The bond proposition option approved by a unanimous council vote Monday — Option I — was not the largest of the 12 options presented by staff, but did include the most amenities for the aquatic-community center. Councilors did not feel comfortable including a $12 million new sports field complex in the ballot proposition, but did say they wanted to add roughly $6 million worth of improvements to existing sports fields.

The option approved Monday would include $2.7 million worth of renovations, including turf and lighting, at Forest Home Park; $2.3 million in improvements at Prune Hill Sports Park; and $1 million in renovations to sports fields at Dorothy Fox Park.

On the community center side, the councilmembers approved an option that would build a 78,000-square-foot community center with a recreation pool, a competition pool, gymnasium, community rooms, cardio and weight rooms, and an indoor walk-jog track overlooking the gym courts and the site’s forested areas.

Preliminary plans show a community center that “nestles into the site” and blends in with the forested land by having simple, low-profile rooflines, according to architects working with the city.

City staff held an in-person open house on June 18 and an online “open house” June 18-30 to unveil the community center options presented to council on Monday and gauge the community’s thoughts on building a new community aquatics center and renovating or building sports fields throughout Camas.

Camas City Administrator Pete Capell said Monday that 101 people attended the June 18 open house at Lacamas Lake Lodge, 1,690 people voted online and 593 people left online comments.

A majority listed a leisure pool, competitive pool and fitness center as their top three priorities for the community aquatics center.

Several commenters said they didn’t like the planned Lake Road site, and many were concerned about traffic on Northeast Lake Road and nearby Northeast Everett Street.

Camas Public Works Director Steve Wall said city staff had examined traffic scenarios for a similarly sized center on the Lake Road property and found that, even extending out to 2040, the center’s traffic impacts to the Lake Road-Everett intersection would be “fairly minimal.”

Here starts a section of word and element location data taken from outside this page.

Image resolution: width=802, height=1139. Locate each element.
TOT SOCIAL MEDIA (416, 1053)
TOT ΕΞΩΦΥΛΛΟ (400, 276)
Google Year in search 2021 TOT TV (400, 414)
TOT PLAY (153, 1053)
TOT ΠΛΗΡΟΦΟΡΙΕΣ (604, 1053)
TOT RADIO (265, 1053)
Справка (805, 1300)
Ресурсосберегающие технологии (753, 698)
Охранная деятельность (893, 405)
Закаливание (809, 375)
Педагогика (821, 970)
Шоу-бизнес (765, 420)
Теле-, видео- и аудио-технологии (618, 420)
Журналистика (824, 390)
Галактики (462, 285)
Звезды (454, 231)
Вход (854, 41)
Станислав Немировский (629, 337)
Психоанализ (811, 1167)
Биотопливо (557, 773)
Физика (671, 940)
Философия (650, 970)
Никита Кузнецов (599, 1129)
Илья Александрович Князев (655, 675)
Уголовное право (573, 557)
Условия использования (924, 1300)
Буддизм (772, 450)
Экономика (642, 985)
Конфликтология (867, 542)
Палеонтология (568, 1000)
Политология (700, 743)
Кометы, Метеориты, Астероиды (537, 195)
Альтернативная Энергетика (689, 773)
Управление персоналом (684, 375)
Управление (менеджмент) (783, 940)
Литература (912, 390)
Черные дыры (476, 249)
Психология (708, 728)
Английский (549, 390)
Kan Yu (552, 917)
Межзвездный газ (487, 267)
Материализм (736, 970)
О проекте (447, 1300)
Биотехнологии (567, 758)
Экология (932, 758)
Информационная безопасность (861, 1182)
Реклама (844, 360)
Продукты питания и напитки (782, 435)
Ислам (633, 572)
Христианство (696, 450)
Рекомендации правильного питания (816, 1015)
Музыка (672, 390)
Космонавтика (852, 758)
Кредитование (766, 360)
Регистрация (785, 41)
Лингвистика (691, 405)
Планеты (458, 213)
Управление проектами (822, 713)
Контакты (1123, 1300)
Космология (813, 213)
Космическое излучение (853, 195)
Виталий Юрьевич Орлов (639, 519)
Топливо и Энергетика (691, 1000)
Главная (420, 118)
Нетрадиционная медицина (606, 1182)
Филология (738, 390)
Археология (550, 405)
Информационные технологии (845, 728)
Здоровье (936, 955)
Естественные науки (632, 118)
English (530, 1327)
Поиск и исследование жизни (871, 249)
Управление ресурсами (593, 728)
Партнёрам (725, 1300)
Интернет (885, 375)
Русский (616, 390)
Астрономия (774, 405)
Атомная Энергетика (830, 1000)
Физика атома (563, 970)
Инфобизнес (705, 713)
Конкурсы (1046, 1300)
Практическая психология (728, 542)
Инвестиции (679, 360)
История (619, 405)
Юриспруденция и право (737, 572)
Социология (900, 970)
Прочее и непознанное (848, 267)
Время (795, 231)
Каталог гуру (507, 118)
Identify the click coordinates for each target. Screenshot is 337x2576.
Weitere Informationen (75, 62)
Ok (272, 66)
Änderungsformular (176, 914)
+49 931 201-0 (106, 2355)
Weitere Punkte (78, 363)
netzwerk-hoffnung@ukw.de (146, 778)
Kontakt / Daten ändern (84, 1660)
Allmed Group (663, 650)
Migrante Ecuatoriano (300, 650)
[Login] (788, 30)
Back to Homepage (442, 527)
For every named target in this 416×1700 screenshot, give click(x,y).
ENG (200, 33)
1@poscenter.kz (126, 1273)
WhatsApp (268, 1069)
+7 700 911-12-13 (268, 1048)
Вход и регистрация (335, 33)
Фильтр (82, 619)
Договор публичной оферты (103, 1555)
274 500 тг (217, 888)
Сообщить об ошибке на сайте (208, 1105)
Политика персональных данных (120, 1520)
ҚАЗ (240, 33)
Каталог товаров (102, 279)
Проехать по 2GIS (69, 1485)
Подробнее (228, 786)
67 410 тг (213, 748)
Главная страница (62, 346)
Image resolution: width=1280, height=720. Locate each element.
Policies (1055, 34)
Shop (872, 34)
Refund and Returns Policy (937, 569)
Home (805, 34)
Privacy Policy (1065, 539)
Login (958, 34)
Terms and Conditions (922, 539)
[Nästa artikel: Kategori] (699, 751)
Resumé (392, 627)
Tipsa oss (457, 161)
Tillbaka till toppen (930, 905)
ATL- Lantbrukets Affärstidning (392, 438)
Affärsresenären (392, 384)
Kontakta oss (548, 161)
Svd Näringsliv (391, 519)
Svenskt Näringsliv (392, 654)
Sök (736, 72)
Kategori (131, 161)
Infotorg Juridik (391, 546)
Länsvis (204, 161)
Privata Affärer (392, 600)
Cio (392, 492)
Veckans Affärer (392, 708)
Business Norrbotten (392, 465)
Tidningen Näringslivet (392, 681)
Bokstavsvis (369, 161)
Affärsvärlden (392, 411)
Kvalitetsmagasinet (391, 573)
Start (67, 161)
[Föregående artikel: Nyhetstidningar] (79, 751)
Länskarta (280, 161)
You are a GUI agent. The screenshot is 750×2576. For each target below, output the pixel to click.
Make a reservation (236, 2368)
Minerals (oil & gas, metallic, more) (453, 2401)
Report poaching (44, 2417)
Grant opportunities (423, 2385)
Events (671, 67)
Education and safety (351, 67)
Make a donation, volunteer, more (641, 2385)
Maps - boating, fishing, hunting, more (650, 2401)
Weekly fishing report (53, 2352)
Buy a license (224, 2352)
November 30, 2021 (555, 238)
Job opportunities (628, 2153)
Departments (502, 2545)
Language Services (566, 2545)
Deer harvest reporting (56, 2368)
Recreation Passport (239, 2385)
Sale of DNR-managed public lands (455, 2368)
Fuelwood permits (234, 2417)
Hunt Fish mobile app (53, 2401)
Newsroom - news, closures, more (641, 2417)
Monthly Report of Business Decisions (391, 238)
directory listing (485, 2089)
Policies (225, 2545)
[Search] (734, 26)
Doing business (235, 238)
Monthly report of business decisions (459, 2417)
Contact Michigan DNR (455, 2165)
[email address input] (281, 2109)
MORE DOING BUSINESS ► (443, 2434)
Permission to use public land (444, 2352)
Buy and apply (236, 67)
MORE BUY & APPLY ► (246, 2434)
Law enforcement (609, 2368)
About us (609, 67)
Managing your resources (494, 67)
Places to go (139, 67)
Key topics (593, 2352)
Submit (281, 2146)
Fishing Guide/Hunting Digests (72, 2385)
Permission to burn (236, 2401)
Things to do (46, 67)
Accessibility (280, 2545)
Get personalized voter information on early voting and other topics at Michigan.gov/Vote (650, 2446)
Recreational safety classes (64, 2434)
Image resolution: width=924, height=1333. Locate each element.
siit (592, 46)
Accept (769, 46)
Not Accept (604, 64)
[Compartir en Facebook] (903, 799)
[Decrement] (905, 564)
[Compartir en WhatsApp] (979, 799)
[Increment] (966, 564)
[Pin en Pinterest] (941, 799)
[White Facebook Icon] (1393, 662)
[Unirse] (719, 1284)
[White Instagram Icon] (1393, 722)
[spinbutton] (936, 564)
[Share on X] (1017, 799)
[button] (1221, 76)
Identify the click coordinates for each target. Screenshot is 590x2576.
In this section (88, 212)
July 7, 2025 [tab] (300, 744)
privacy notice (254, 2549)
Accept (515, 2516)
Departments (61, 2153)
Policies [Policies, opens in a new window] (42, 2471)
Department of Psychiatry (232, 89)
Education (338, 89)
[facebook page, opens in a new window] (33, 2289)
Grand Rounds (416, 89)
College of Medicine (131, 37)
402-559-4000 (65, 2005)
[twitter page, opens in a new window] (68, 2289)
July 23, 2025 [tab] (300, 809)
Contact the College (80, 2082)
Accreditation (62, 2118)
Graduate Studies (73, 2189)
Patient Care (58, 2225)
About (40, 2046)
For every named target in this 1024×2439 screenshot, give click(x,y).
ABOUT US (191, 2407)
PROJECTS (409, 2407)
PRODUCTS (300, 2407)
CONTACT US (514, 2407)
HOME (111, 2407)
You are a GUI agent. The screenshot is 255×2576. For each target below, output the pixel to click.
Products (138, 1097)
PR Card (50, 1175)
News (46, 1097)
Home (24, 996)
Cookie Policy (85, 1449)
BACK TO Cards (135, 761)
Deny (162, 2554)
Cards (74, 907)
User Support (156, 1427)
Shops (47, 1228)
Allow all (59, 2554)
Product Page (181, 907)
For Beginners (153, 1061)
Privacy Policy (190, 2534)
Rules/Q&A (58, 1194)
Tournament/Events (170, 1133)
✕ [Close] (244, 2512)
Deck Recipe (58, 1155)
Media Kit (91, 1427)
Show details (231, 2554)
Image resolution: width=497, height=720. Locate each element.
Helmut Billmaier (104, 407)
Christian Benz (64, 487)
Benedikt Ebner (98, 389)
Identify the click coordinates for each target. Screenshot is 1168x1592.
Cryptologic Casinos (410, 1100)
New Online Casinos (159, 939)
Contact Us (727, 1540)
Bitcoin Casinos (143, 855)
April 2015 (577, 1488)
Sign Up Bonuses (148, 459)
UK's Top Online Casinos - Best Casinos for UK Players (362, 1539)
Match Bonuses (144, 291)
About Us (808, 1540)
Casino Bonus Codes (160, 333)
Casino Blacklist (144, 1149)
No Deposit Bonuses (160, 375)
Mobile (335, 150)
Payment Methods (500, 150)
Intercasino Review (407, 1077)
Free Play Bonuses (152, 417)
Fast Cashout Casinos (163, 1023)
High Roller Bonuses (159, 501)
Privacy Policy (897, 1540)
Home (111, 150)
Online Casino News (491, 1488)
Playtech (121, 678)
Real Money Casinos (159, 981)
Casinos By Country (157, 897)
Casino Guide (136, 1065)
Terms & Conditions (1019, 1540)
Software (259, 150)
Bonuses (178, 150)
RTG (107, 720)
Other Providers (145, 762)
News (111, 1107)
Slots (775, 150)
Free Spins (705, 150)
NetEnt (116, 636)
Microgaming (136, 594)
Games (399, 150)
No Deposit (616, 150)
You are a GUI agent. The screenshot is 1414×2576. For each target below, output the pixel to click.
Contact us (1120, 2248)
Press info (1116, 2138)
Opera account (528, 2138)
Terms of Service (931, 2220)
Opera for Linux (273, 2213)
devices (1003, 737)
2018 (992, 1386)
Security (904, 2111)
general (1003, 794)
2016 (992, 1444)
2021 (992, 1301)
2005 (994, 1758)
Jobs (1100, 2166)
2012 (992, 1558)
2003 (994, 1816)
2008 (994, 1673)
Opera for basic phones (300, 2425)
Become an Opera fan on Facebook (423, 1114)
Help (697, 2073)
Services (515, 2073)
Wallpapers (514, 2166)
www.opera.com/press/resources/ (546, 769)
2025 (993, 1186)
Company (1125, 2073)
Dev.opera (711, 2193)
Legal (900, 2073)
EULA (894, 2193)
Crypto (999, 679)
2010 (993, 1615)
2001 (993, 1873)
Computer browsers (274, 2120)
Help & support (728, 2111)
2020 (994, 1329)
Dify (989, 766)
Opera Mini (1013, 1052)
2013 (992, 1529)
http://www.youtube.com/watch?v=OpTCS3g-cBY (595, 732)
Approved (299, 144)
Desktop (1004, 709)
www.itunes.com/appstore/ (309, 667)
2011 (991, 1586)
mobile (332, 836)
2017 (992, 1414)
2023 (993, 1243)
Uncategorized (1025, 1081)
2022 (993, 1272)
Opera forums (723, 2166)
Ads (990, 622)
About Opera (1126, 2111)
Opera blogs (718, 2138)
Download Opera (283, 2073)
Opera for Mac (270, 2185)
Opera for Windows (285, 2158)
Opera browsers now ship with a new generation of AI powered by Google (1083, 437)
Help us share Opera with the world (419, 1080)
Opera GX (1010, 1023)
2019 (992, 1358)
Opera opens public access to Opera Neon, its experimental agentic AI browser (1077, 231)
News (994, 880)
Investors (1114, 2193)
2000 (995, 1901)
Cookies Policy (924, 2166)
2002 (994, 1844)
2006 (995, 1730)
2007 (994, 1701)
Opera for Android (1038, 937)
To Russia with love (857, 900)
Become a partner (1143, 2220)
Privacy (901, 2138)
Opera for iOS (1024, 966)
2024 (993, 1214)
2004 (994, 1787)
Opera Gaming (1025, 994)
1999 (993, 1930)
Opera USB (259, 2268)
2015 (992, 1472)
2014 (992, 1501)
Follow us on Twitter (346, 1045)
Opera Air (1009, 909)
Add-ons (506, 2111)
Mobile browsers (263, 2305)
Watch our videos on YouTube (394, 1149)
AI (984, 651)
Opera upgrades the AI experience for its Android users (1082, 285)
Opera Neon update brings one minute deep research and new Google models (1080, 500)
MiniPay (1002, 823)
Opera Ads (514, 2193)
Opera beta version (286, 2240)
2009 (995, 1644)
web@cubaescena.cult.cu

Wall said the negative traffic impacts of adding a community center to the Lake Road site would mean, at most, a delay of two to four seconds and one car length to any “queueing up” at the intersection.

“Even in the 2040 timeframe, the intersection still operates the way we’d like to see it,” Wall told councilmembers Monday.

Addressing many residents’ questions about parking at the future community center, Capell said the inclusion of $5 million worth of off-site improvements would add parking at the nearby Heritage Park and that the site itself would have 134 parking spots at its full build-out.

“If we had a sunny day on the weekend with special events at (Lacamas Lake Lodge) and at the community center, we could have a problem, but most of the time we’ll be more than capable of addressing the parking needs at the community center,” Capell said.

City staff will have illustrations and information available online as well as at the Camas Days festival in downtown Camas on July 26 and July 27.